Goal:
Render every item below as a numbered list, omitting blank lines.
#### Record extracts
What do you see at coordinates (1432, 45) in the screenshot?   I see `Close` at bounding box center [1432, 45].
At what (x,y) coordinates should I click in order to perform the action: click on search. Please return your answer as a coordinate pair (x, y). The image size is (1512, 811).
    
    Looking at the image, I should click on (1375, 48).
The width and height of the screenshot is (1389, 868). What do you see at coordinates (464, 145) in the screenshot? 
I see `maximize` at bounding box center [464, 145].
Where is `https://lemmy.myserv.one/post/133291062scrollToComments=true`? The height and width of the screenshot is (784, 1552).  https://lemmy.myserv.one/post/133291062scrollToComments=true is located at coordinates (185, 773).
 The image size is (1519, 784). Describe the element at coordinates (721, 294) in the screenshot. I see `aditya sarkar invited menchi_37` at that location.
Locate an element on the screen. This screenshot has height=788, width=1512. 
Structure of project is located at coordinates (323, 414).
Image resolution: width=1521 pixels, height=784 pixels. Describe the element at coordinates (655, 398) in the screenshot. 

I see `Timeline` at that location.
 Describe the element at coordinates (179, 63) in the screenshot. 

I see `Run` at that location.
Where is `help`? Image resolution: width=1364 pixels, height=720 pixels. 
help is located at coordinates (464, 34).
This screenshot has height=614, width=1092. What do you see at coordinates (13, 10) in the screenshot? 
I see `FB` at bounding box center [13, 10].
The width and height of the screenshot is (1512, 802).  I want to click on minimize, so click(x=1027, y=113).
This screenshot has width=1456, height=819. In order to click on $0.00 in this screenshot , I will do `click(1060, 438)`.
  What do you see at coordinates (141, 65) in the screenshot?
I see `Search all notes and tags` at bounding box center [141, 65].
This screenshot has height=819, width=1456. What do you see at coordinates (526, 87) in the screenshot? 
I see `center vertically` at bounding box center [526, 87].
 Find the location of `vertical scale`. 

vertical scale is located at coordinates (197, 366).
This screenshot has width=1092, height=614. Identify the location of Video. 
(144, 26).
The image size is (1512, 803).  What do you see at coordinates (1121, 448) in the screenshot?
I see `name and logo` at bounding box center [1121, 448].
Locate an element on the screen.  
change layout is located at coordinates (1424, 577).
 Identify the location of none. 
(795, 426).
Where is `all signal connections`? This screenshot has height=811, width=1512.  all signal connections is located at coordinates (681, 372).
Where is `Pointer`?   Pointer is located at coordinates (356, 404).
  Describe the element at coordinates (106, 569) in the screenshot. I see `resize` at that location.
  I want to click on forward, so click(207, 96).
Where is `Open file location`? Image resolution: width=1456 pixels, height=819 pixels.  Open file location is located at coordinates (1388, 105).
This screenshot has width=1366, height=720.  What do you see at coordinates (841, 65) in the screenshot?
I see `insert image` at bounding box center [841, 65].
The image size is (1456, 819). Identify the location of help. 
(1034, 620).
########
Output of the task:
1. What do you see at coordinates (1432, 45) in the screenshot?   I see `Close` at bounding box center [1432, 45].
2. At what (x,y) coordinates should I click in order to perform the action: click on search. Please return your answer as a coordinate pair (x, y). The image size is (1512, 811).
3.     Looking at the image, I should click on (1375, 48).
4. The width and height of the screenshot is (1389, 868). What do you see at coordinates (464, 145) in the screenshot? 
5. I see `maximize` at bounding box center [464, 145].
6. Where is `https://lemmy.myserv.one/post/133291062scrollToComments=true`? The height and width of the screenshot is (784, 1552).  https://lemmy.myserv.one/post/133291062scrollToComments=true is located at coordinates (185, 773).
7.  The image size is (1519, 784). Describe the element at coordinates (721, 294) in the screenshot. I see `aditya sarkar invited menchi_37` at that location.
8. Locate an element on the screen. This screenshot has height=788, width=1512. 
9. Structure of project is located at coordinates (323, 414).
10. Image resolution: width=1521 pixels, height=784 pixels. Describe the element at coordinates (655, 398) in the screenshot. 
11. I see `Timeline` at that location.
12.  Describe the element at coordinates (179, 63) in the screenshot. 
13. I see `Run` at that location.
14. Where is `help`? Image resolution: width=1364 pixels, height=720 pixels. 
15. help is located at coordinates (464, 34).
16. This screenshot has height=614, width=1092. What do you see at coordinates (13, 10) in the screenshot? 
17. I see `FB` at bounding box center [13, 10].
18. The width and height of the screenshot is (1512, 802).  I want to click on minimize, so click(x=1027, y=113).
19. This screenshot has width=1456, height=819. In order to click on $0.00 in this screenshot , I will do `click(1060, 438)`.
20.   What do you see at coordinates (141, 65) in the screenshot?
21. I see `Search all notes and tags` at bounding box center [141, 65].
22. This screenshot has height=819, width=1456. What do you see at coordinates (526, 87) in the screenshot? 
23. I see `center vertically` at bounding box center [526, 87].
24.  Find the location of `vertical scale`. 
25. vertical scale is located at coordinates (197, 366).
26. This screenshot has width=1092, height=614. Identify the location of Video. 
27. (144, 26).
28. The image size is (1512, 803).  What do you see at coordinates (1121, 448) in the screenshot?
29. I see `name and logo` at bounding box center [1121, 448].
30. Locate an element on the screen.  
31. change layout is located at coordinates (1424, 577).
32.  Identify the location of none. 
33. (795, 426).
34. Where is `all signal connections`? This screenshot has height=811, width=1512.  all signal connections is located at coordinates (681, 372).
35. Where is `Pointer`?   Pointer is located at coordinates (356, 404).
36.   Describe the element at coordinates (106, 569) in the screenshot. I see `resize` at that location.
37.   I want to click on forward, so click(207, 96).
38. Where is `Open file location`? Image resolution: width=1456 pixels, height=819 pixels.  Open file location is located at coordinates (1388, 105).
39. This screenshot has width=1366, height=720.  What do you see at coordinates (841, 65) in the screenshot?
40. I see `insert image` at bounding box center [841, 65].
41. The image size is (1456, 819). Identify the location of help. 
42. (1034, 620).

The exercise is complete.